A decisão de investir em uma marca de beleza, não de moda, vem de um lugar de questionamento de padrões – que, na indústria de beauté, está mais avançado do que na moda. “São assuntos que eu já vivia, mas que eu não falava. Óbvio que a beleza é um assunto que está misturado em tudo que a gente vive como mulher, mas eu comecei a me interessar também pelo discurso na página dois, o discurso da autoestima. Por que a gente acha certa coisa bonita?”, questiona. “Esses valores estão muito claros nas minhas três marcas (Camila Coutinho, Garotas Estúpidas e GE Beauty). Na GE Beauty, a gente materializou em produto esses conceitos.”

Uma nova seara de conteúdo

Jana Rosa já havia trabalhado como repórter do Chic, na MTV falando sobre moda, como roteirista e figurinista e com uma marca de roupas própria, a Agora Que Sou Rica, antes de decidir fundar a Bonita de Pele. Ela começou a arquitetar o projeto de um veículo-comunidade para amantes de skincare no começo de 2018, com a pretensão de ser um espaço para quem quer saber mais sobre o assunto, não somente para iniciados. Quase três anos depois, o portal já conta com mais de 320 mil seguidores, uma caixa de produtos (a BoniBox) que esgotou em um dia e um ranking anual de melhores produtos do ano eleitos pelas suas leitoras. “A Bonita cresceu muito rápido. Acho que tive sorte e estratégia. Sabia que era um assunto que ia bombar, gostava dele e não tinha ninguém falando apenas de skincare. Na época, todas as criadoras de conteúdo começaram a querer falar do assunto também e muita gente vinha até nosso Instagram porque queria saber ainda mais”, explica.

Segundo Jana Rosa, a beleza é um mercado com muito mais possibilidades. Ao perceber isso, migrou da moda para falar de um assunto que sempre gostou, mas que não havia espaço para ser debatido e aprendido de forma democrática. “A beleza se renova mais que a moda por causa da tecnologia. Nela, há uma constante pesquisa e tecnologia de produto. Na verdade, eu fui para ela porque acredito que é um mercado mais gostoso de trabalhar, de pirar, de criar. A moda é mais fechada e exclusiva”.

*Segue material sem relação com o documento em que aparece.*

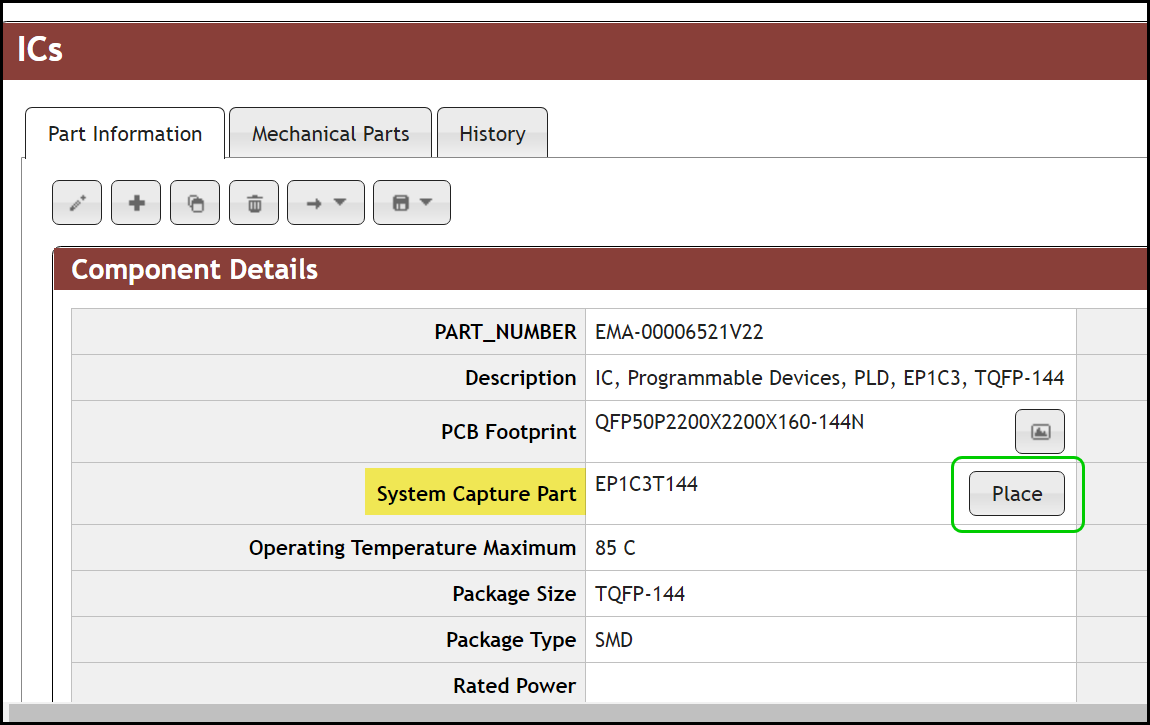Click the copy part icon
The image size is (1150, 725).
point(195,203)

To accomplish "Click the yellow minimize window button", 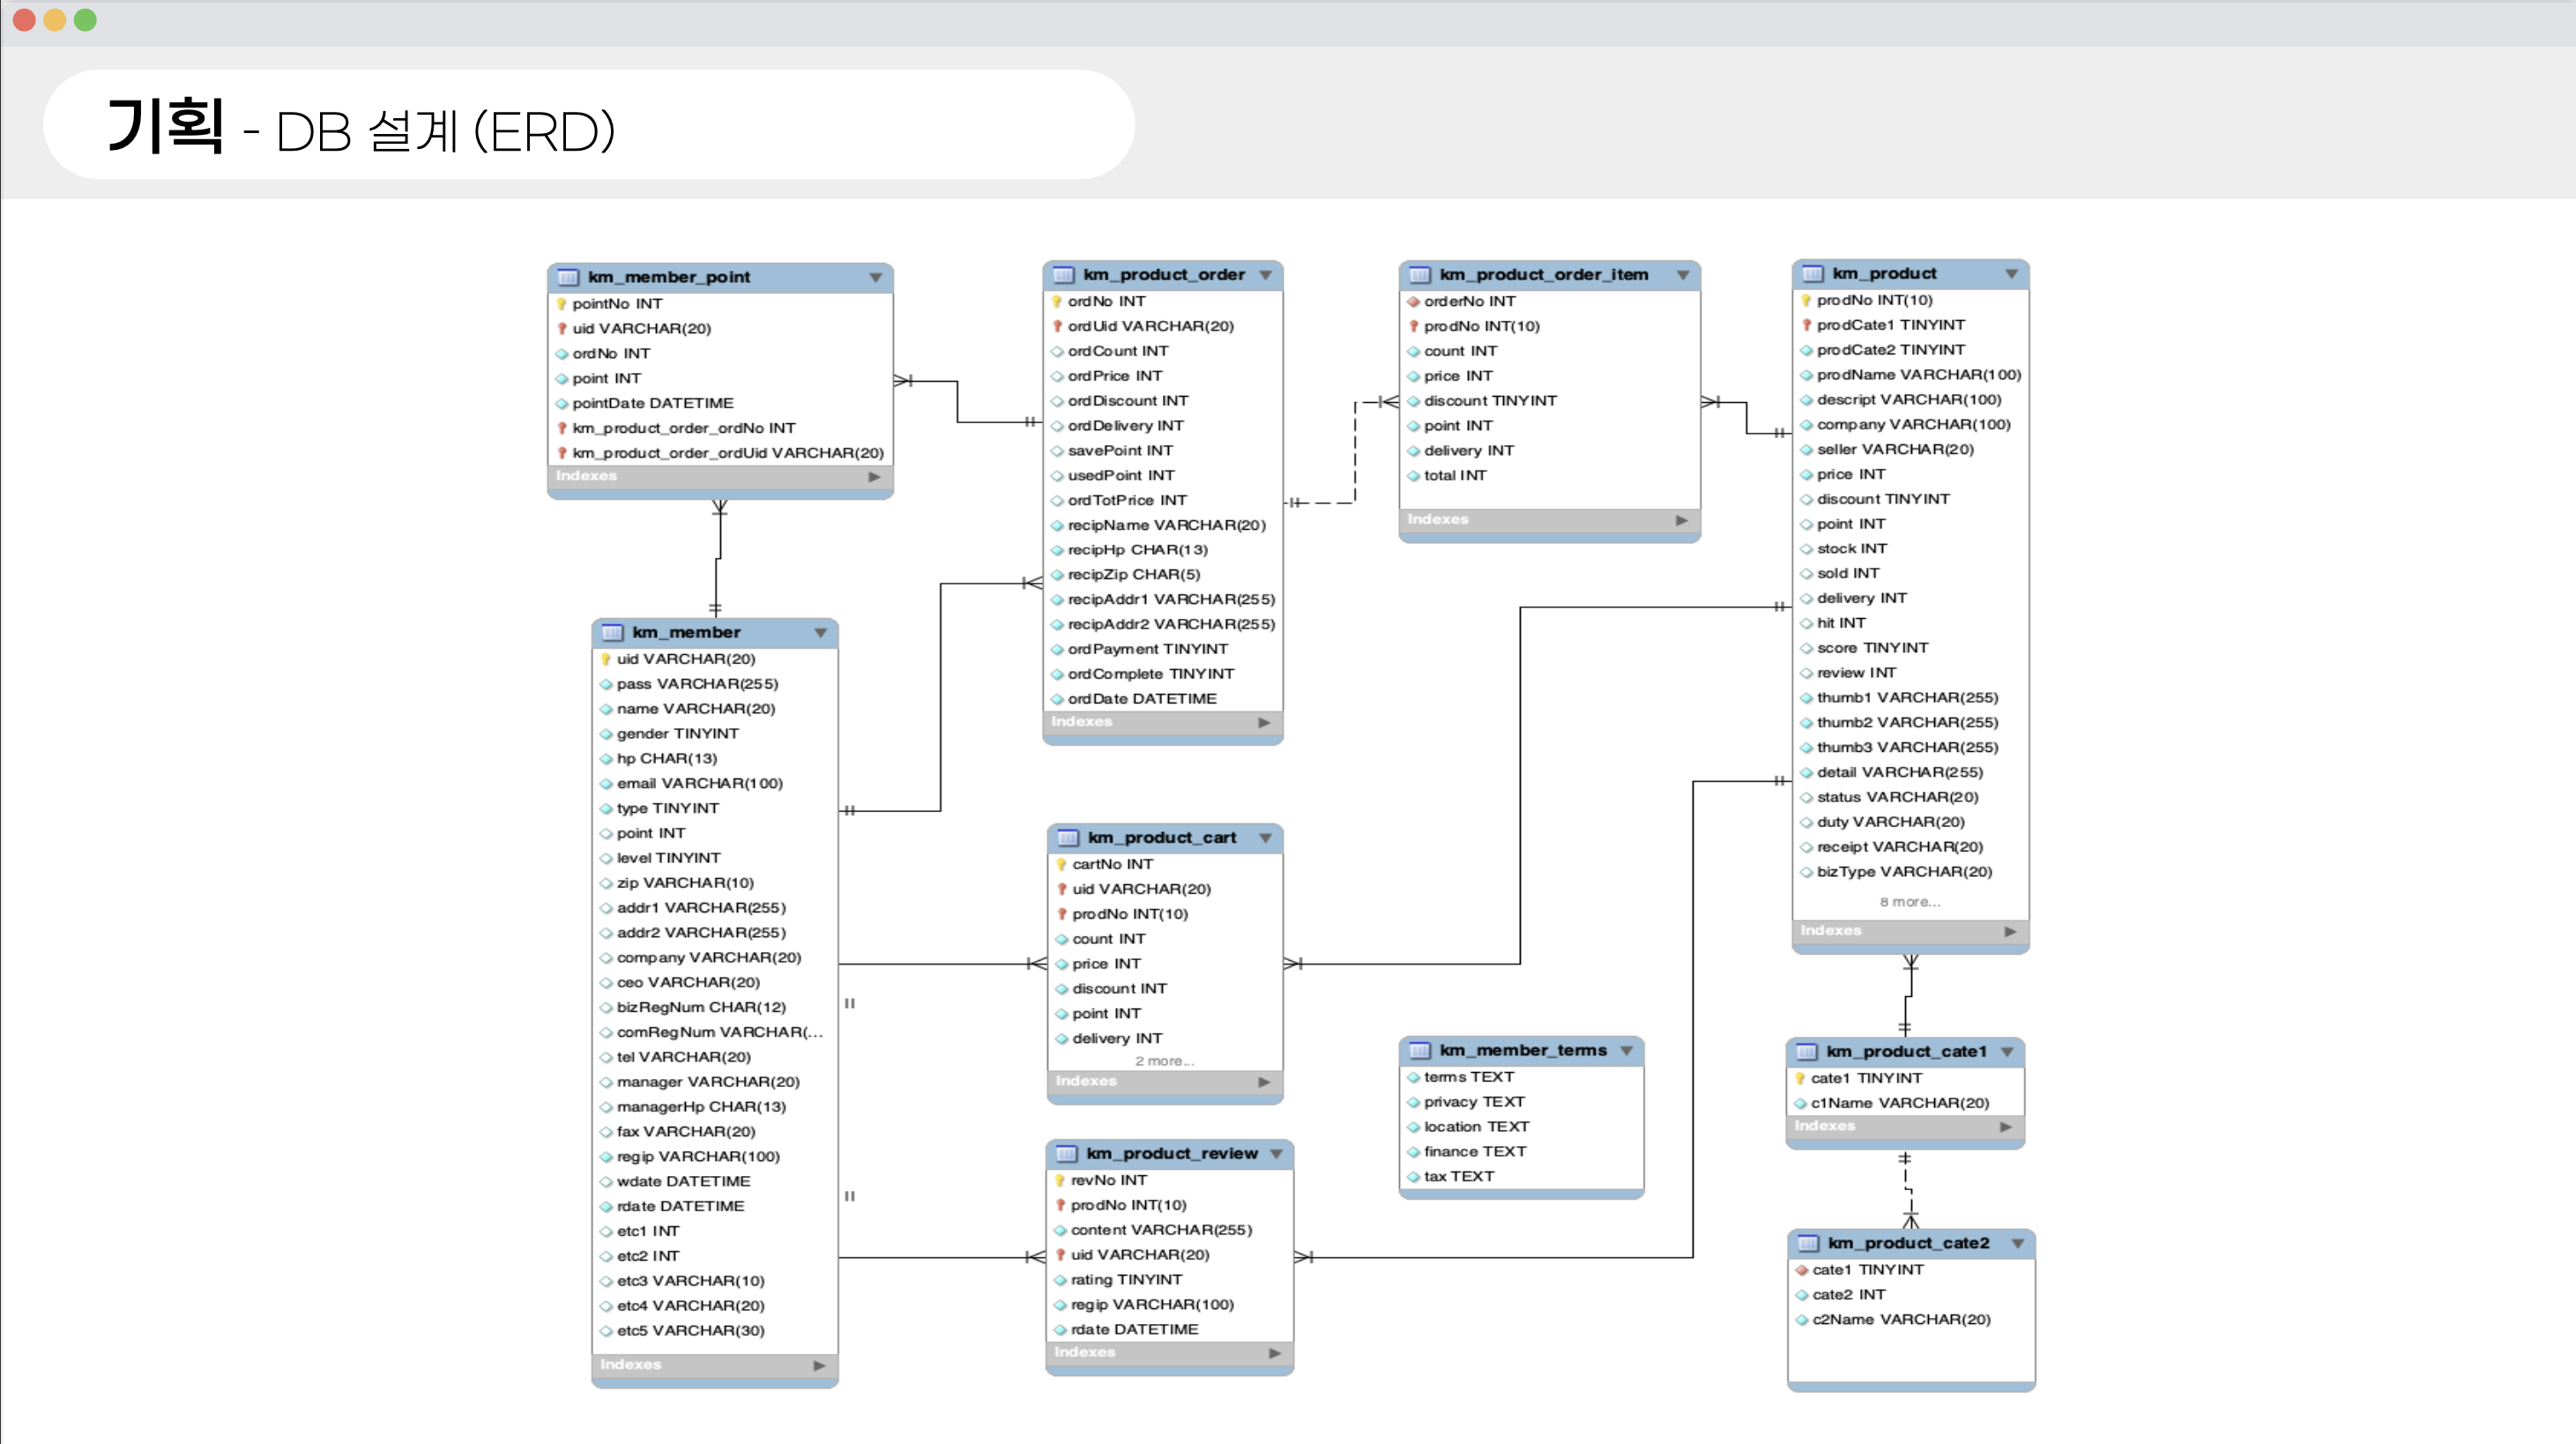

Fundada no alicerce da exclusividade, a moda ainda tem um grande caminho a percorrer para se tornar democrática – e talvez nunca alcance verdadeiramente esse status. “Comecei a gostar de beleza quando fui passar quatro meses em Nova York e vi a infinidade de produtos disponíveis. Eu não tinha dinheiro para comprar uma bota, mas pra comprar um gloss, eu tinha”, lembra Stella Spinola, que se formou em moda na FAAP e se encantou com o mundo da beleza em um intercâmbio que foi fazer na cidade norte americana. Spinola trabalhou alguns anos com criação de produto na Olympiah e, logo que voltou de sua viagem, começou a fazer pesquisa para a Riachuelo – o que tornou a mudança para o mercado de beauté mais fácil. Hoje, ela trabalha na Beauty Streams, um bureau de tendências que pesquisa somente sobre a indústria de beleza.

“Óbvio que a beleza é um assunto que está misturado em tudo que a gente vive como mulher, mas eu comecei a me interessar também pelo discurso na página dois, o da autoestima. Por que a gente acha certa coisa bonita?”, Camila Coutinho

“Eu acho que a beleza conseguiu se reinventar melhor. Quando a gente pensa em moda, quando você pensa no topo, você pensa em coisas muito inacessíveis. Hoje em dia, se você pensar no topo em relação a beleza, você pensa em uma marca como a Glossier“, continua Spinola. O fato de que qualquer pessoa, independente do manequim, consegue usar um produto de pele ou uma maquiagem, também facilita essa democratização. “Como o mercado de moda tem muito mais tradição, para eles é muito mais difícil e chocante mudar algumas coisas. A beleza é mais jovem, tem pessoas mais jovens liderando.”

Para Carol Vasone, jornalista de moda e de beleza que já passou por veículos como UOL, Bandeirantes, Globo e ELLE, “a moda não está mais tão na moda”. Para ela, a mudança não foi tão drástica, já que ao cobrir moda, sempre era necessário muitas vezes olhar para a beleza. “Quando entrei na moda oficialmente, era a época em que o Gilberto Gil era Ministro da Cultura. Ele colocou a moda ali e ela sempre me interessou como comportamento”, comenta a editora. Segundo ela, o reflexo de um tempo que ela via tanto na indústria fashion acabou se perdendo e a beleza ocupou esse espaço. “A beleza tinha mais movimento. Decidi segui-lo. Ela me trouxe essa possibilidade de diversidade, inclusão e mais mudança por meio da tecnologia.”